Sehwag’s strike rate, 81.99 in Tests and 104.60 in ODIs, is equally responsible for his special place in cricket. Ricky Ponting, one of the brisker players around, has a Test strike rate of 58.76. One of the reasons for Sehwag’s busy tempo is his ability to hit fours and sixes. A common sight in Indian cricket the last decade has been Sehwag sending the ball towards the fence, ambling down the pitch with his bat held horizontally across his waist, fist-bumping his partner and returning to the crease. A few years ago, in an interview to Wisden Asia Cricket magazine, Ganguly said about Sehwag, “The best way to know how [Sehwag’s] mind works is to sit next to him in the players’ balcony when India are batting. Every few minutes he will clutch his head and yell, ‘Chauka gaya’ [missed out on a four] or ‘Chhakka gaya’... That’s how he thinks, in fours and sixes.”

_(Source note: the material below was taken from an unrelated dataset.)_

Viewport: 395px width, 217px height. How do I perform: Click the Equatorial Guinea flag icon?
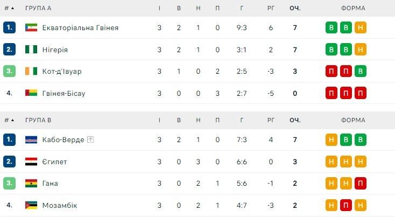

There are people in sports—players, coaches, experts—who think too much and like to sound profound and there are those who like to keep it uncomplicated. Frank Rijkaard, the accomplished Dutch footballer and at one time the manager of Barcelona, once spoke of playing under Arrigo Sacchi at AC Milan. Rijkaard and his famous Dutch compatriots, Ruud Gullit and Marco van Basten, were all part of Milan in the late 1980s. All three were at their peak and Milan ruled European football. Sacchi was an intense man who loved to talk strategy. Rijkaard said that before one of the matches—if memory serves right, the 1989 European Cup final against Steaua Bucharest—Sacchi talked tactics till “our heads swam.” On the pitch, the players did their own thing. Milan destroyed Steaua 4-0. Sehwag is like that. He once said of cricket pundits that they made the game sound harder than it was.

Of course, there is a thin line between keeping things simple and being irresponsible. Sehwag has on occasion been guilty of the latter, infuriating those around him. When John Wright was India coach, he was so upset with Sehwag’s approach once that he held him by the collar in the dressing room (John obviously didn’t know wrestler Sushil Kumar was from Sehwag’s neighbourhood). Sehwag isn’t changing, though. In Australia in 2003-04, he missed out on a double century in Melbourne when, on 195, he went for the big one but ended up offering a catch. Far from regretting it, he said, given a chance, he’d play the same shot again. But he has taken the advice of people like Gavaskar to at least see off the first 15 minutes of his innings and then start playing shots.

Keeping the game light and simple can be counted among Sehwag’s gifts to the art of batsmanship. He is the Elmore Leonard of cricket. Leonard’s breezy, conversational style of writing is born of his simple rule: “If it sounds like writing, rewrite.” Of course, lurking under that unfussy exterior is extensive research about his characters and the patois they speak. Sehwag’s cricket too is based on a sharp, if instinctive, reading of the game: against Sri Lanka at the Brabourne during his 293, he put to good use an unpractised reverse sweep to blunt a legside field set for him so that the bowlers couldn’t settle down.

One of Sehwag’s strengths is that he knows his limitations. For one, he is clear he cannot catch up with the man he has often been compared with. Once when starting a business venture, a friend of his wondered aloud what the need was for him to earn more money. Sehwag said it was important to secure his future. “Kaun ban sakta hai Tendulkar?” he said. He meant it wasn’t possible for anyone to last as long, so certain provisions had to be made for the years after cricket. In some ways, it is just as apt to say: “Kaun ban sakta hai Sehwag?”